Jerry, I see that Mark has given you great advice and you have followed through so the mystery gets deep. I wish I could make more of a contribution... but here's Alan Gartner's site that discusses wire resistance and has resistance tables for 100 Hz, 10 kHz (IIRC, DCC is 8 kHz) and 100 kHz that might be helpful.

JZ>Dear All;
JZ>The following thread is going on at the NCE-DCC board. This is my JZ>latest posting, and I and others have posted about 10 threads on this JZ>subject.
JZ> JZ>Here is a brief summary. If I take 12 gauge solid wire, 84 feet long JZ>on both legs, and hook it up to a 2.5 ohm, 40 watt load, I get a 3.75 JZ>VAC drop at the load. The readings were taken with a digital JZ>Beckmann meter. 10 gauge stranded wire gives the same results.
JZ>Why such a large loss occurs with DCC I cannot explain. I did not JZ>see voltage drops like this when I ran Dynatrol command control, JZ>which is a 14 VDC system.
JZ>Are there any electrical engineers out there that can explain this?
AC and DC have much different duty cycles. A better test would be to use an oscilloscope and see what the peak voltage is across the load. That will help you see the internal AC impedance of the source. Your meter is attempting to calculate an RMS value of the square wave DCC signal. This is different than pure DC.
Jeff

Jerry, The following from the NCE manual!
POWER REQUIREMENTS The Command Station and Power Station can be powered by the same transformer as long as the transformer is sized large enough. Recommended transformer: 16v at 6 amps or more.
The key wording here is "sized large enough". 16V at 6 amps means the PS should be able to deliver 16V loaded at 6 amps. If you are just powering a booster a supply of 5 amps will do!

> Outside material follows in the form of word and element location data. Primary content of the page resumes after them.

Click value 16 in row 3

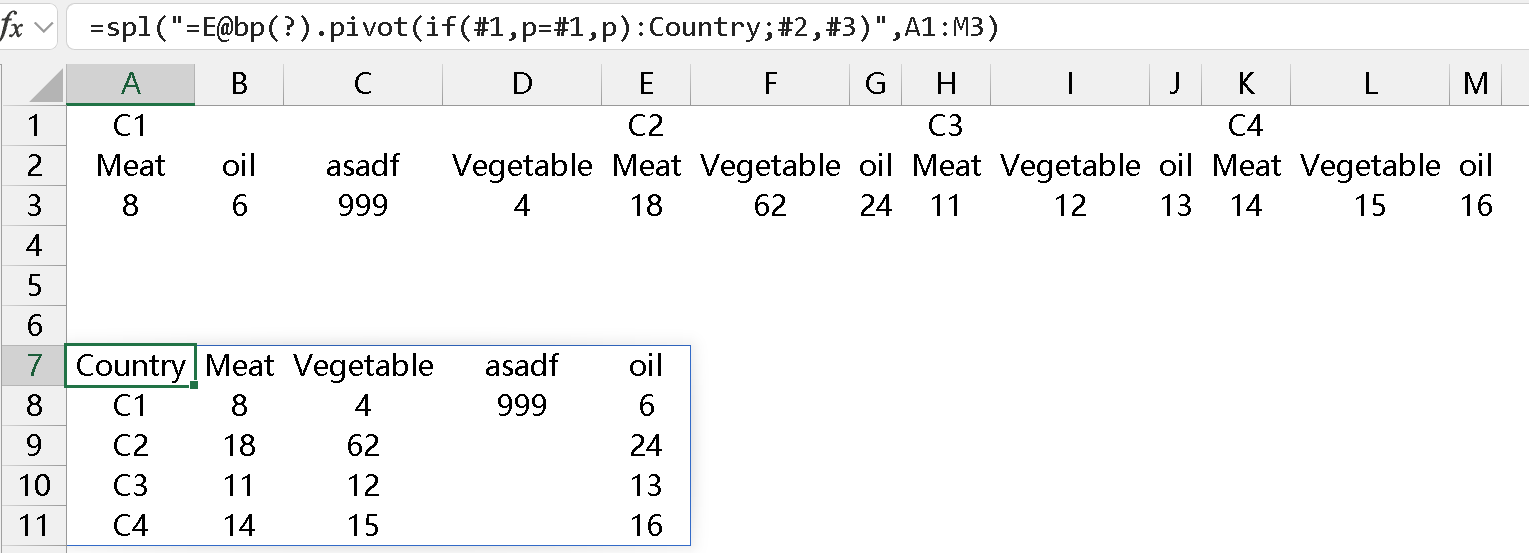coord(1475,206)
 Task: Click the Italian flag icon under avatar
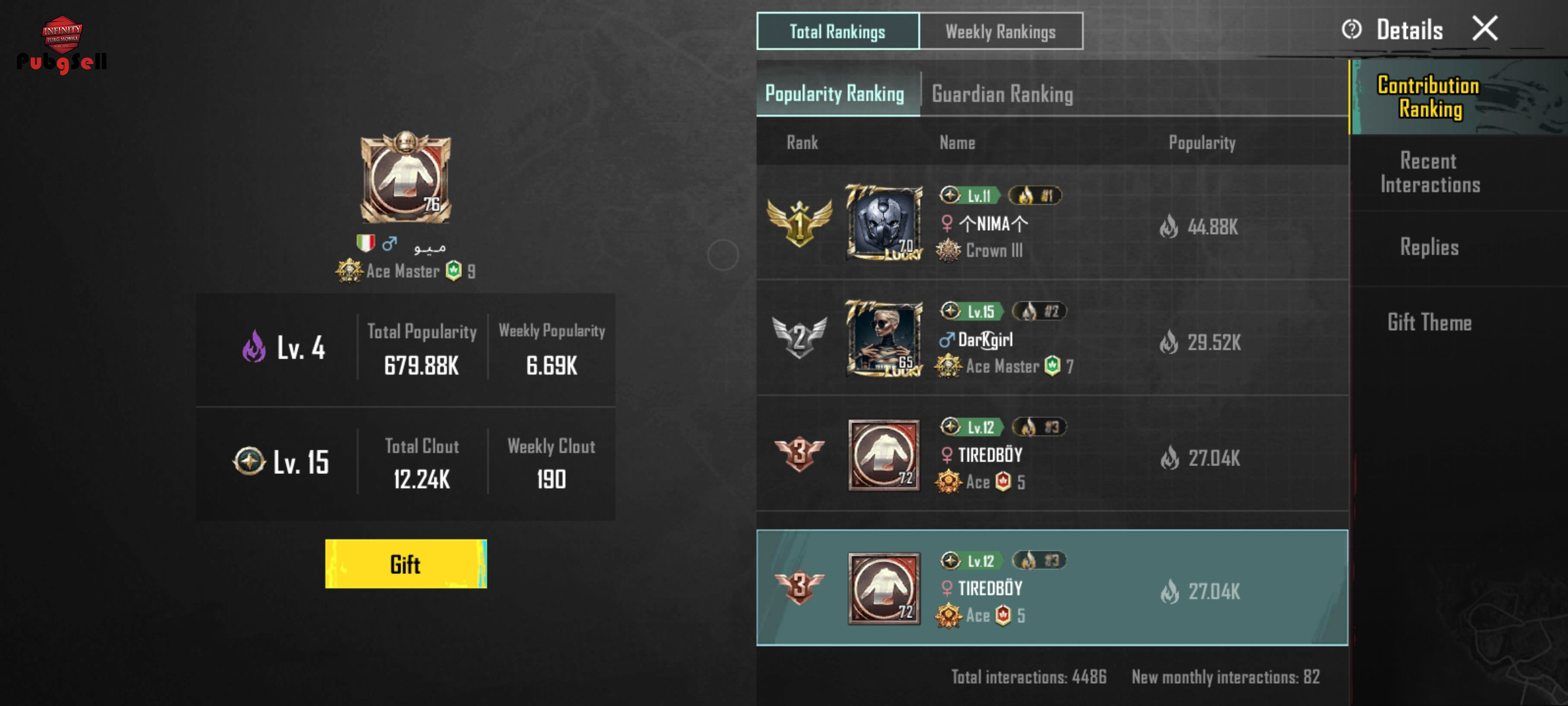coord(365,243)
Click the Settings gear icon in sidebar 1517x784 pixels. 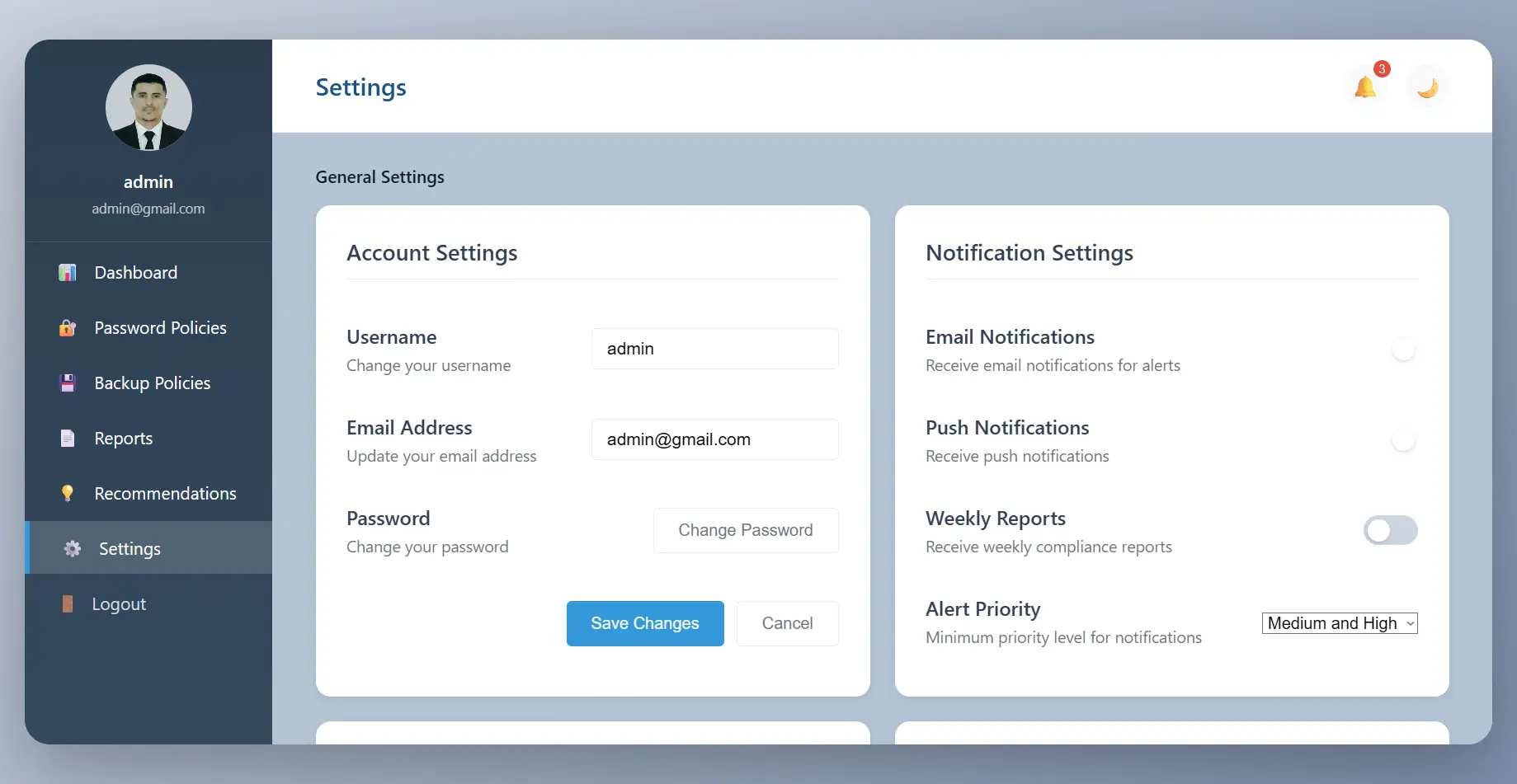pyautogui.click(x=73, y=549)
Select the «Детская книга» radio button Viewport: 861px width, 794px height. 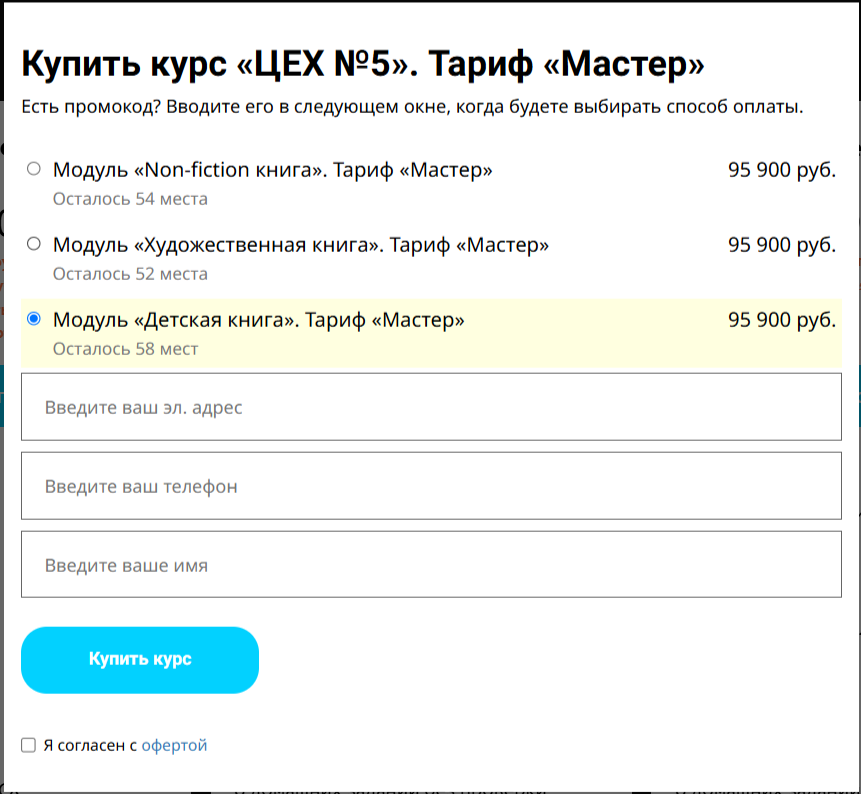[x=33, y=318]
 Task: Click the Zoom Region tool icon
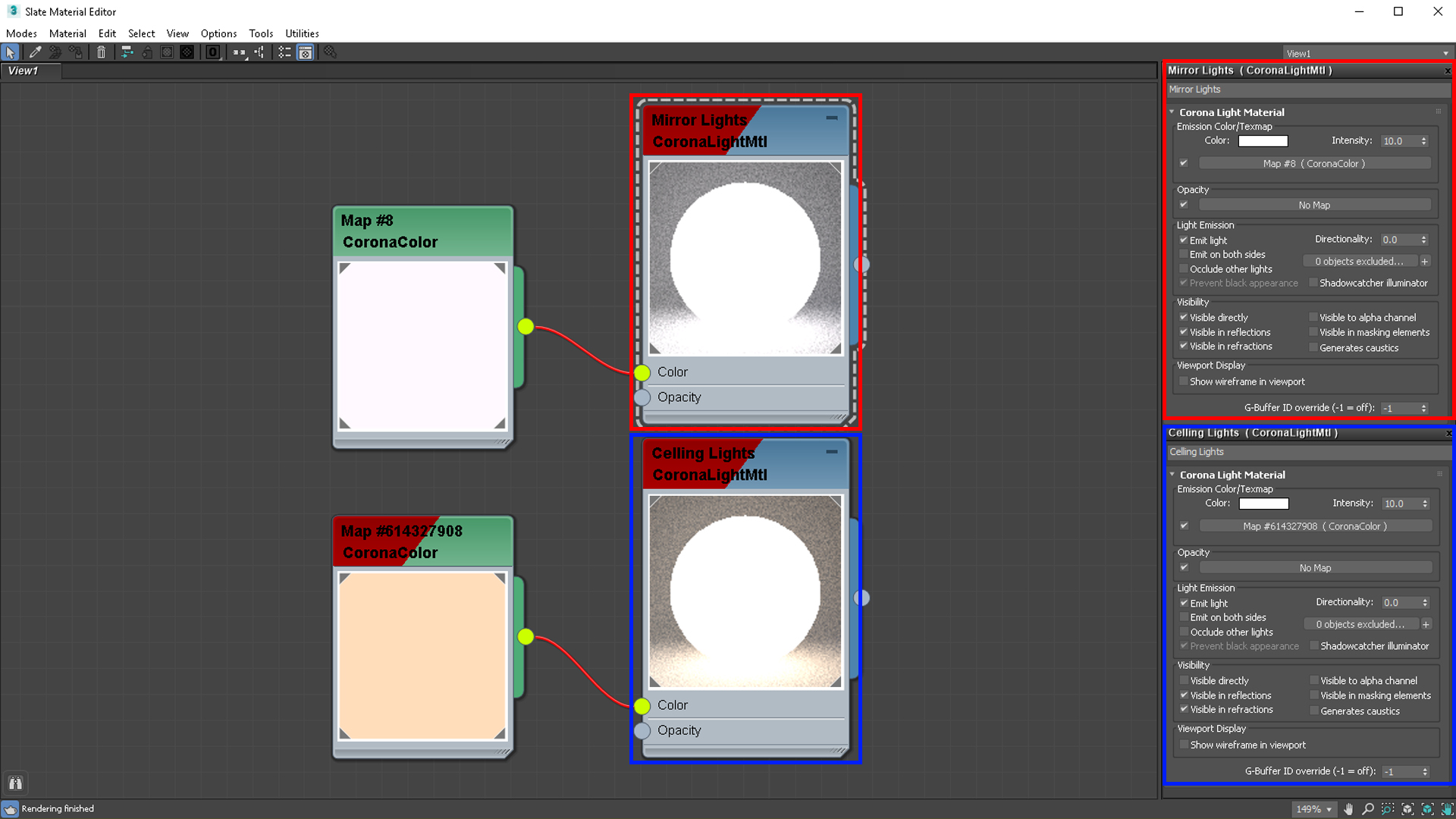1388,809
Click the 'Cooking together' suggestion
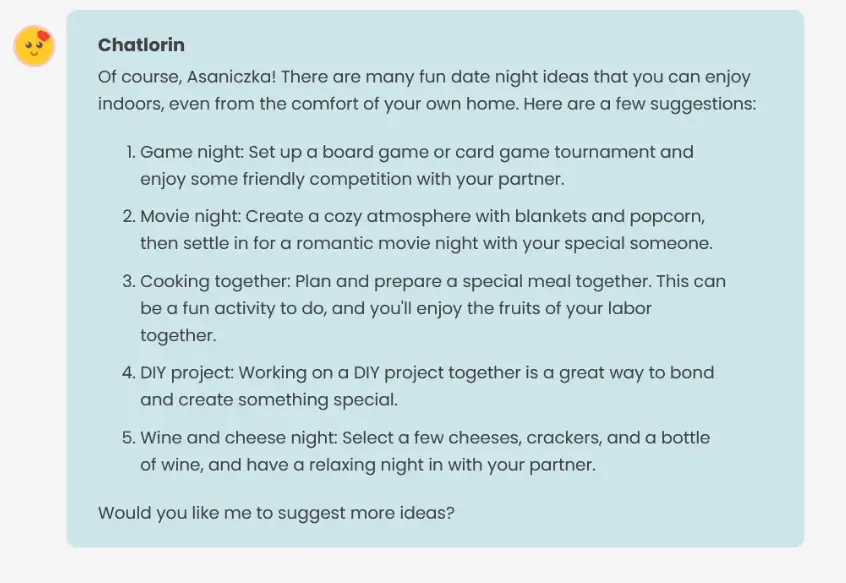 coord(432,281)
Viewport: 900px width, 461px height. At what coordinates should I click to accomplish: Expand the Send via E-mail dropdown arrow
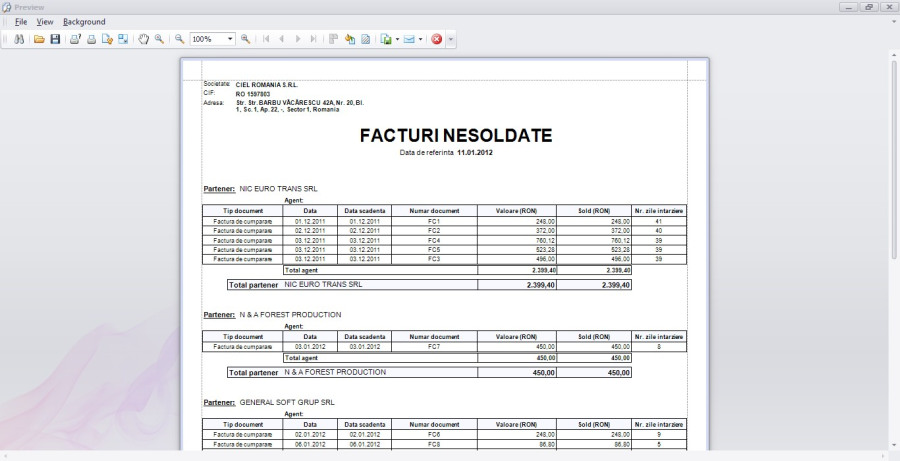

Gentlemen, I am no E.E. but a would-be M.E. so I will step up to make a fool of myself (that always seems to Draw them out of the Woodwork). I wonder what the internal resistance of the power supply is. If your load is a fairly pure resistance (not a motor) then you are drawing about 4.8 amps at 12 v. If your power supply has an internal resistance around 0.8 ohms, then your voltage drop at 4.8 amps would be 0.8 * 4.8 or 3.75 v.
On the other hand, if your load is a motor, whose resistance is 2.5 ohms stopped, its resistance will go up considerably when it is turning, because it will be generating a back emf. It would then draw less current. Still, perhaps it still is the internal resistance of the power supply.
On the other other hand, these newfangled power supplies like to have some kind of IC regulators in them, which should keep the voltage from dropping so much with applied load.
I wonder if there is not some reactance going on somewhere, capacitance or inductance or something. Is your 12 gauge wire perhaps still on its spool... A DCC signal is most certainly AC, because it sure isn't DC. WILL SOME ELECTRICAL ENGINEER PLEASE SHUT ME UP? Cordially yours, Gerard P.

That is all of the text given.